- DIRECTIONS FOR THIS TASK
Look through the entries below for the line that contains "Image resolution: width=1332", then set down that line and each one after it exactly, through the last.

━━━━━━━━━━━━━━━━━━━━━━━━━━━━━━

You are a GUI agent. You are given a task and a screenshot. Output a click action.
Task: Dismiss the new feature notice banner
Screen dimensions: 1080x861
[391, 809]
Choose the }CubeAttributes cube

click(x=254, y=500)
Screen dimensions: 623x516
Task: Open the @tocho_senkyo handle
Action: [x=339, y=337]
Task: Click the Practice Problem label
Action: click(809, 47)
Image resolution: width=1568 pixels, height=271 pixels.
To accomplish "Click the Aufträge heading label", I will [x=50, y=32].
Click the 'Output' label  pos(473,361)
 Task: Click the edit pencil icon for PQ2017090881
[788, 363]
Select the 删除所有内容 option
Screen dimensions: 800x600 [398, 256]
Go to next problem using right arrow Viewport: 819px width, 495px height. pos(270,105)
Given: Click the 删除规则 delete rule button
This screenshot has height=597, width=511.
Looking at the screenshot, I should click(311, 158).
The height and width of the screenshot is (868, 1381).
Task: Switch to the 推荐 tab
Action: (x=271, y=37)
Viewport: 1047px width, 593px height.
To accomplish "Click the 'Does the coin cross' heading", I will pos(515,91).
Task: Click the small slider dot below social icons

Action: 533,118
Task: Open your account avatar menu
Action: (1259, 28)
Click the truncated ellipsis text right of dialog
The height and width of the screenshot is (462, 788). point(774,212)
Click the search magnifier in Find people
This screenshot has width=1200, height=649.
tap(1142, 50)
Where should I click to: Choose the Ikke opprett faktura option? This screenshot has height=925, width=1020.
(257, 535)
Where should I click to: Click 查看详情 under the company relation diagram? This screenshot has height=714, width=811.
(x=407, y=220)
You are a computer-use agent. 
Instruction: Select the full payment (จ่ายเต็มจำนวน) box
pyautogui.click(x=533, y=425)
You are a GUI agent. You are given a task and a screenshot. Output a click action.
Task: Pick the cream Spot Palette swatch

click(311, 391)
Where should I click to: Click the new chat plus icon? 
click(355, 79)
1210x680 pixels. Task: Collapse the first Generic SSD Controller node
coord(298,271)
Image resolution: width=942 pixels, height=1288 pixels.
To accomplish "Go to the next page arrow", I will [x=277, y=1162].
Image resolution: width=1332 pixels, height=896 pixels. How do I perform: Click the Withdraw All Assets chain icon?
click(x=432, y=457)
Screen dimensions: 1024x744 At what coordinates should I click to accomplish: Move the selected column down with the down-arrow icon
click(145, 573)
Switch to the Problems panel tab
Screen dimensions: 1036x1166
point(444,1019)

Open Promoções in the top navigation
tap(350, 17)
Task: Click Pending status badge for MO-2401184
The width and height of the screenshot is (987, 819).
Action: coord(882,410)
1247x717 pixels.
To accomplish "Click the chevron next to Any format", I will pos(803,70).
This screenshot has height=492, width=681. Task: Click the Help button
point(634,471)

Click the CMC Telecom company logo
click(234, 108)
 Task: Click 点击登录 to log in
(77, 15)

━━━━━━━━━━━━━━━━━━━━━━━━━━━━━━

- RESULT OF THE TASK
Image resolution: width=1332 pixels, height=896 pixels. How do I perform: Click the Withdraw All Assets chain icon?
click(x=432, y=457)
Screen dimensions: 1024x744 At what coordinates should I click to accomplish: Move the selected column down with the down-arrow icon
click(145, 573)
Switch to the Problems panel tab
Screen dimensions: 1036x1166
point(444,1019)

Open Promoções in the top navigation
tap(350, 17)
Task: Click Pending status badge for MO-2401184
The width and height of the screenshot is (987, 819).
Action: coord(882,410)
1247x717 pixels.
To accomplish "Click the chevron next to Any format", I will pos(803,70).
This screenshot has height=492, width=681. Task: Click the Help button
point(634,471)

Click the CMC Telecom company logo
click(234, 108)
 Task: Click 点击登录 to log in
(77, 15)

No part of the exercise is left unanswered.